Rather, the analogy was meant to stand for the real issue: the (unsolicited) male approach. Men are not psychic. We cannot possibly know (without talking to women) if they are single, taken, interested, uninterested, or any of the vast gray area that exists within (everybody knows that sometimes "yes" signals are nos and. Yes, you have to make the approach and not be sure if it will be requited or not and thats not
wrong, whether it occurs at a club, at the company water cooler, or on the street. You need no context, no prior indication, looks, glances, or invitation to speak to a women provided you:
-don't violate her personal space
-are respectful, hygenic, and calm
-Allow her to leave at any point should she wish
If you are not allowed to speak to who you want, we would be living in a totalitarian society. The dictatorship of romance.
All too often these days people think "If I dont like something it shouldn't exist." You see this all the time in the US where people (usually liberals/the left) try to silence opinions which they do not agree with. They say "You have ____ identity, therefore you cannot speak about this" or any of the millions of other iterations of this same idea, banning of speakers at universities, public shaming and removal of people from their jobs, and the like.

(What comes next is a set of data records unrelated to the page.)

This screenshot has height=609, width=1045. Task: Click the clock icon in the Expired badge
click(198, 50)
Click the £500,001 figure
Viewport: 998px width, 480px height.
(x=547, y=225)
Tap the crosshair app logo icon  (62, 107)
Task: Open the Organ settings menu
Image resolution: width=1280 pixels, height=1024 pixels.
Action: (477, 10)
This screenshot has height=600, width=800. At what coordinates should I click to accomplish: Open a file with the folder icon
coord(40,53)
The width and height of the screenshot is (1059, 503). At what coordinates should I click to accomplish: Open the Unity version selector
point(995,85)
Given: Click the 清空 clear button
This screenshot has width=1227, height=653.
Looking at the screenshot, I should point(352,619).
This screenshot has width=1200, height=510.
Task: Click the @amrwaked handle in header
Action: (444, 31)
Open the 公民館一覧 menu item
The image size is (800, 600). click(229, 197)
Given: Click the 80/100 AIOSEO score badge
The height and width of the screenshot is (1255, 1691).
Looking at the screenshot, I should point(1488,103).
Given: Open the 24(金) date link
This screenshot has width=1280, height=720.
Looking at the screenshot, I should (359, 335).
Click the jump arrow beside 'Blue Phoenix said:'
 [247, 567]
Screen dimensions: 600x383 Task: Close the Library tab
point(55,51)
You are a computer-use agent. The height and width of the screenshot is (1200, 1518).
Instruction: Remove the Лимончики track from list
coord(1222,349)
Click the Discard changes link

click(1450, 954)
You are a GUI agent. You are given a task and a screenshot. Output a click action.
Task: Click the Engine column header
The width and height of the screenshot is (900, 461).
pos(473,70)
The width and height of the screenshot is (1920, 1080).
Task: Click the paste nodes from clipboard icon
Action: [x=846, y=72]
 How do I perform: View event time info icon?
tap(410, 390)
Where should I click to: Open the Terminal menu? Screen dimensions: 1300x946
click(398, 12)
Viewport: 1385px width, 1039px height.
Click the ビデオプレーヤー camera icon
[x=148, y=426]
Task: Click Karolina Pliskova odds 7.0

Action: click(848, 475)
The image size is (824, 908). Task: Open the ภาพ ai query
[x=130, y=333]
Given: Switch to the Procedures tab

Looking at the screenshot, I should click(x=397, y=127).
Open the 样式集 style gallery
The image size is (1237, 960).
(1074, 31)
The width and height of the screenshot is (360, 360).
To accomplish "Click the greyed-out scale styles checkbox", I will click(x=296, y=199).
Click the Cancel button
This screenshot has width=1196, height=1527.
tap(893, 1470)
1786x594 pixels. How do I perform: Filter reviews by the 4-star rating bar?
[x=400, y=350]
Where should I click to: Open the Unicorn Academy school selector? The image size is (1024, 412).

This is a very dangerous slope of telling people they cannot behave freely and speak freely simply because their views *may* offend or cause discomfort to some other segment of society.
What about if you need directions, so you stop to ask someone? That other person has zero vested interest in your goals and you most certainly are taking time from them without ANY chance of benefit to them (at least with nampa there's a chance they will be grateful and meet the love of their life, or even just a cool fling). Yet I think very few people would object to stopping someone on the street to ask where Starbucks or the local train station is.
That's because society has told men that their desires are SHAMEFUL and should be locked up inside them. Your genuine curiosity in the woman is not considered a legitimate reason to talk to her (respectfully), whereas if you are lost that is "legitimate."
Which is, of course, total bullshit.
So my point is that the (sometimes unsolicited) male approach is in many ways the foundation of romance which has and will always pave the way for countless happy relationships and marriages, even as it often leads to dismissals or rejections. They are part and parcel, inseperable, and the approach is necessary in order to find out where things stand. The freedom for a man to go up to a woman, or ask her out to a date, or (later) try to kiss her is ultimately a right. The flip side of course, is that the woman always posseses the "no," the ability to vocalize her lack of interest. After which both parties are clear.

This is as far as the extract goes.